Thursday, November 15, 2012

I GOTTA TELL YA THIS! IT'S A BEAUT!

Do you remember the article I wrote about "Why men wear pants?"  You don't?  That's really too bad because it was so existentially true.  It was a deeply philosophical review of the fundamerntal differences that exist between men and women, Ladies and gentlemen, females and males, girls and boys, aunts and uncles, gran'pas and gran'mas, nieces and nephews and whatever other differences that you can think of in English or in any other language that might come to mind.  You can read about this scientific study if you click here.
Now, tonight I had a great experience that I have to expose to you because it is sooo, grrreat!  It is the story of an answer that came to me at a time when I really though I had found the answer.  Read on...

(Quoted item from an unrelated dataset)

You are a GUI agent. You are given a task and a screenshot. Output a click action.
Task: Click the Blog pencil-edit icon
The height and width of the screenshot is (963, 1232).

It happened in one of America's five ***** eateries.  You guessed it, Mc'D's place.  I'm standing there waiting for my number to be called.  Four females walk in.  Two of them are very evidently sisters.  Adults.  I mean, VERY evidently.  One of them has a female child of about 12 or 13 years of age while the other has a child in the 2 to 3 year range.  Since the temperature in our ovenly Southern California city is just above freezing, [Honest, it's only 65F for crying out loud], they are all wearing protective clothing.  The three larger ones are sporting flannel, floppy hoodies of the navy blue persuasion and the "baby" is in her puffy, kapok filled jacket that bulges all over the place.
So, the three socially mature individuals go to the counter in front of the cashier's station while the "baby" explores the terrain.  She finds the ice cubes by the drinks station and starts to pick them and pitch them.  Mother darts away from her position in front of the cashier and captures baby and a couple of ice cubes and saves the day by pointing "baby" in another less precarious direction.  Now, you have to listen carefully to what comes.  As the mother [I presume it is the mother since she saved the day with great aplomb and authority] is on the way to reclaiming her position at the counter, she passes behind the 12 to 13 year old whose flannel hoody is hanging loosely to below her buttocks.  On the way by, supposed mama reaches out and dries her right hand on the tail of the hoody.  I am now beside myself.  I can't believe what I just saw.  My scientific study has been blown to smithereens before my very eyes.
Oops, I quickly regain my composure.  I go from monumental disappointment to profound humor.  My theory is still intact.  She didn't wipe her hands on her pants [she was wearing pants]; she didn't wipe them on the front of her shirt; she wiped them on someone else's clothes!  Yahoooo!  So that's why we wear clothes...so that everyone has a place to wipe their hands.  Why did I never think of that?  Why did it have to be a fastidious [no doubt] woman to show it to me?  That's why I had to run to my work station as fast as I could to enlighten the world about the truth.  We all wear clothes so that everyone, at all times, will have a place to wipe their hands.  I, after a long and happy life can now die in peace.  I have answered the one question that has tweeked me all my life.
I have one follow-up question to ask:  Do you think that I will get house arrest if the bishop finds out?

1 comment:

  1. Reader 1: Sad to say, I can top that one. At my wedding reception, my husband (now ex) wiped his hands on the train of my wedding dress, which was laying in my lap as we ate. He said he thought it was a napkin.

    Me: I am laughing heartily. I am also sad to hear that it happened on your wedding day. I have to ask, "were his fingers greased up with brown gravy?"

    Reader 1: Tomato sauce from lasagna.

    Me: Omigosh, worse than I could have imagined. At this distance, looking back, hope you can laugh about it, or at least smile.
    Peace, milady,

    Reader 2: This puts me in mind of a news clip I saw some months ago of a member of parliament who picked his nose and casually wiped his finger on the jacket of a fellow parliament member. Yuck. And it was all recorded on camera. WOW, but I doubt he was embarrassed.